The trail is so easy to walk that we don't really have to think, which is good as it leaves us plenty of time to talk - an essential on a day like today. Of course, we pass quite a lot of other walkers, some in groups, but most noticeable are the abundant wayside flowers: polemonium (Jacob's Ladder), geranium pratense (Meadow Cranesbill), scabious and meadowsweet.

We turn up the bridleway towards Bakewell, the only detour we'll make off the Trail and one that takes us higher up and gives us better views. It's only a short steep pull between fields of, yes, more cows. At least these are fenced in. There are plenty of calves too looking impossibly cute with their oversized knees and big eyes. They're mums don't look too sweet though.

The path peaks, then we're downhill. We go through a gate which swings opens upwards. There must be some strange law of physics to explain this but PC doesn't come up with one and it's soon forgotten as we head down to Bakewell.

This part of the path is rough and steep but soon we're on paved ground. We take the footpath that skirts the side of the river and as we watch we see a dipper, it's white chest flashing, then PC spots a water vole washing itself on a mound in the middle of the river. It's quite unbothered by us and carries on with its daily ablutions without a care in the world. We watch it for a while before moving on, only to see another, very briefly, swimming at the edge of the river before darting for cover.

We walk around the bend in the river and find a bench to sit on for lunch, which is uninspiring, and buns - fresh cream eclairs - which make up for everything else. To the coffee we add a little from the secret flask which is a guaranteed mood enhancer. As we sit we see the wildlife of the river: dippers, coots with their adolescent young; a duck with a very young brood and grey wagtails with a youngster bigger than the parents.

We can't sit forever, even though we feel like it, and set off again, firstly coming out at Bakewell's famous bridge before heading uphill towards the Trail.
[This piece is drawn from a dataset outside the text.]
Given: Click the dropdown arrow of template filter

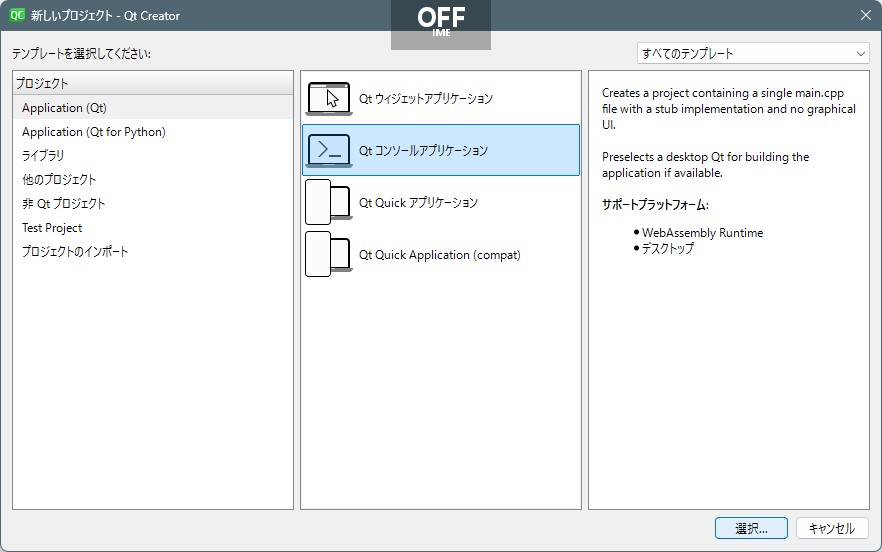Looking at the screenshot, I should (861, 54).
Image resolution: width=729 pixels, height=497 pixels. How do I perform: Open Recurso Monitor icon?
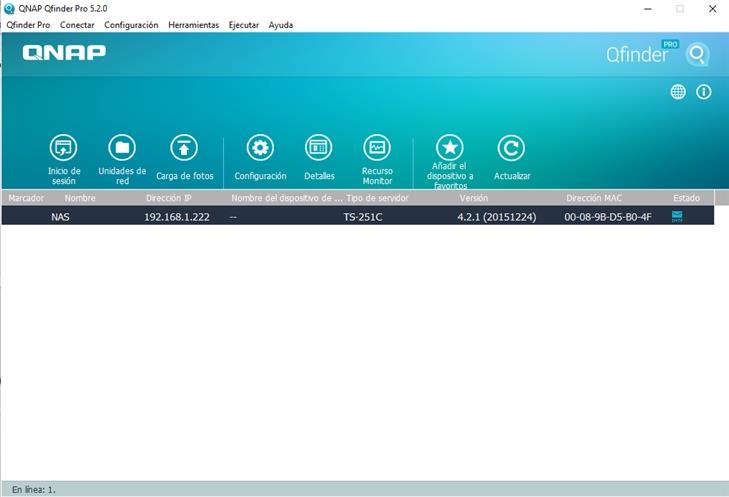pos(377,148)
It's easy enough to find (but last time we came here we took a less direct route and spent ages looking for it) and soon we're skirting the old station buildings and walking on the familiar surface. There are still flowers in abundance, plenty of wild roses and toadflax amongst others.

We pass a large group of people at the Hassop roundabout bookshop and ignore the enticements of cream buns and ice creams at the cafe to continue on our way. Three men approaching us ask, without much hope, if we have an inhaler. To their amazement, and relief, I have one in my overstuffed, ready-for-any-eventuality rucksack. The required medication is whipped out and administered, along with a hayfever tablet, and the grateful parties are able to continue on their way without having to resort to an ambulance. So, no more mocking when I say I'm ready for any eventuality! Ok?

After we've saved the day our mood lightens and we're on our way back with almost a bounce in our steps. We have to return via the field of cows, and I'm steeling myself for it, but by some miracle they've disappeared. Phew. It might have taken more than a drop from the secret flask to keep me going this time.

Soon we're back at the cars. We've had a little rain, quite a bit of sun, and more drama than we'd have liked, but it's done us good to get out. I just wish there had been fewer cows.